Customs has suspended the export licenses of 59 companies for failing to convert their dollar export earnings into pesos in the timeframe required by Argentine law. The move comes after a federal courthouse dismissed a legal complaint by one of the companies that the requirements were unconstitutional.
The suspensions and disciplinary inquiries were conducted within the framework of a November 2022 Customs norm by which, if export earnings are not liquidated within 10 days, Customs can preemptively suspend a business’s export license while it investigates the operation.
The companies involved were mostly exporters of products such as oils, cereals, tobacco, meats, wool, fruits, and vegetables.
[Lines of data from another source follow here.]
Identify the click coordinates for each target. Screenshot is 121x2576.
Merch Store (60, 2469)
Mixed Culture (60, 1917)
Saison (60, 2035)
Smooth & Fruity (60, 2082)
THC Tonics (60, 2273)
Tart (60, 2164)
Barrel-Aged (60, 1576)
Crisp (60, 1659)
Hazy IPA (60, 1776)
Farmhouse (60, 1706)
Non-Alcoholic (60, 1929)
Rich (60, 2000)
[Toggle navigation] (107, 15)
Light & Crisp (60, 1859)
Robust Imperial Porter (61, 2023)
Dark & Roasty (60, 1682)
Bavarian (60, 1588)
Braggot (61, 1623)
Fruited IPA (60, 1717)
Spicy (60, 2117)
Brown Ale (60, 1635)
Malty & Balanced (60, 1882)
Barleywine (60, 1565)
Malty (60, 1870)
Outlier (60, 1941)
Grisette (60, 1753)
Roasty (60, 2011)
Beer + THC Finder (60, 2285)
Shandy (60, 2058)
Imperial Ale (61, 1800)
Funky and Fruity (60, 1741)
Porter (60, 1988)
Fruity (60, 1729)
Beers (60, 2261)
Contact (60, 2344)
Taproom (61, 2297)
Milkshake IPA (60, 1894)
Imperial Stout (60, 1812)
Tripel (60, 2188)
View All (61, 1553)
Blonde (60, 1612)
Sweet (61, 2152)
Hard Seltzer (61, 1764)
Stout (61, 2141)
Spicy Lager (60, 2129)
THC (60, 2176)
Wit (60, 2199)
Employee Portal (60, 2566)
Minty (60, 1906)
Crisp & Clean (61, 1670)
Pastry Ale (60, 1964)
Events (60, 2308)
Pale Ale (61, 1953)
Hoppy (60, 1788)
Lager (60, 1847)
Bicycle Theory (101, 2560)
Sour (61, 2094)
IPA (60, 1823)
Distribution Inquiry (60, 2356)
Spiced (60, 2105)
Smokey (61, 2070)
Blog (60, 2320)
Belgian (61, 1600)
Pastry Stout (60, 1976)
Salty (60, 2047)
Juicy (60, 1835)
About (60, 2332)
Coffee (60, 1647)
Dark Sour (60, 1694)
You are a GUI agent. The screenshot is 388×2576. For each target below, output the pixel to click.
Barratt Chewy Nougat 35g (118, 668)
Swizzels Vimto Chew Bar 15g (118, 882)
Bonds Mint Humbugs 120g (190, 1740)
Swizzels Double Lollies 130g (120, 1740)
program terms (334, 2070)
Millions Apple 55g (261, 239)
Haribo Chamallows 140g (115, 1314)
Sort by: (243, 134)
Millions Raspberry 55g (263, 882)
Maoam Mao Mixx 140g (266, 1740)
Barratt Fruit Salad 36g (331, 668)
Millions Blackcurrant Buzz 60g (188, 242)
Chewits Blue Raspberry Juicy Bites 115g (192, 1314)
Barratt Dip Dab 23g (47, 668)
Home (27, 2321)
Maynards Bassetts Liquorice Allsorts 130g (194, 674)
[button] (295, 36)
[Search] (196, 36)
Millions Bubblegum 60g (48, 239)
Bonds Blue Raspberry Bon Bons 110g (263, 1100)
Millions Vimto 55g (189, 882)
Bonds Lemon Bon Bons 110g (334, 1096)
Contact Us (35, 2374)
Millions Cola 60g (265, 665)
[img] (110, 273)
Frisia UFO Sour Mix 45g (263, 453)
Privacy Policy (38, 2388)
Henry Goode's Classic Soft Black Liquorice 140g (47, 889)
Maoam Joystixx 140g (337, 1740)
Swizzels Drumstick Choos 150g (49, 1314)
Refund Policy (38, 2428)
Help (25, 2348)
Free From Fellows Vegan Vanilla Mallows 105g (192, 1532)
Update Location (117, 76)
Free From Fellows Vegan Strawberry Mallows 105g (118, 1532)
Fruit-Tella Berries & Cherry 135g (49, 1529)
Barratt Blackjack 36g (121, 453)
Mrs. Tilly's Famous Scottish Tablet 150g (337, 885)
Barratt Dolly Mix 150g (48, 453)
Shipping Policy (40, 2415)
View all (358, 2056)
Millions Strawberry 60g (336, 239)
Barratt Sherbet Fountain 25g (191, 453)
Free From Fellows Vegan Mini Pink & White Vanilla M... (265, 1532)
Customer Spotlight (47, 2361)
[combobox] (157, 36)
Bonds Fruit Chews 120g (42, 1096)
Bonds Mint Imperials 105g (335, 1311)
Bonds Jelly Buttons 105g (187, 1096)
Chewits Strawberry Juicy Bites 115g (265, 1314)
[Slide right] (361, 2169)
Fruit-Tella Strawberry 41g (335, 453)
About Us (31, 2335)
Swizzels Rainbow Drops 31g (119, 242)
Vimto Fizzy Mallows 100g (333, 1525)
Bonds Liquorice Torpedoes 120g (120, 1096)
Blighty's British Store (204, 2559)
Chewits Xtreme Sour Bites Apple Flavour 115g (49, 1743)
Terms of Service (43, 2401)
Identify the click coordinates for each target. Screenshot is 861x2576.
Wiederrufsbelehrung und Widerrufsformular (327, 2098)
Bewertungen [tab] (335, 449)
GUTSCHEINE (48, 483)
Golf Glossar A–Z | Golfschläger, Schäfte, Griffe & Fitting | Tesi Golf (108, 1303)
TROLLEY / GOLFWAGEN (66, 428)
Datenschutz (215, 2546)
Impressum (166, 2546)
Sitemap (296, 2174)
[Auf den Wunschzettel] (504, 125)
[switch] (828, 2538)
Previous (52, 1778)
Exporters are required to change dollars from overseas earnings into pesos, either at the official exchange rate or, in some cases, at special sector-specific rates. This must be done by selling the dollars to the Central Bank. However, companies in these sectors often flout the requirements, according to Customs. “They leave [the dollars] overseas or they convert them to the blue-chip swap rate,” a Customs press release stated.
The blue-chip swap rate, also known as contado con liqui or CCL, is used exclusively in the financial world. It is obtained by investors buying shares and financial instruments in pesos and selling them in dollars on the international market. The “CCL dollar” is the implicit exchange rate in that operation.
Exporters receive less than half as many pesos per dollar at the official exchange rate: at the time of writing, the blue-chip swap rate is AR$453 per dollar, while the official exchange rate is AR$222. Exporters of certain agricultural goods can use the “agro dollar III” exchange rate of AR$300.
The license suspensions come at a time of critical international reserve scarcity, which was deepened by a drought that further reduced Argentina’s dollar income.
“We are going through the worst drought since 1922 to date,” Customs Director Guillermo Michel said. He said that the lack of controls on exporters’ compliance with foreign exchange regulations has led to “an exponential growth” of companies that do not liquidate their exports correctly.
“Our goal is to defend the international reserves for national industry and the generation of employment.”
Recently, a federal courthouse in Rosario decided to dismiss a complaint by El Cerco, a soybean exporter from Entre Ríos, which had filed a writ of protection arguing the 2022 norm was “unconstitutional and inapplicable.”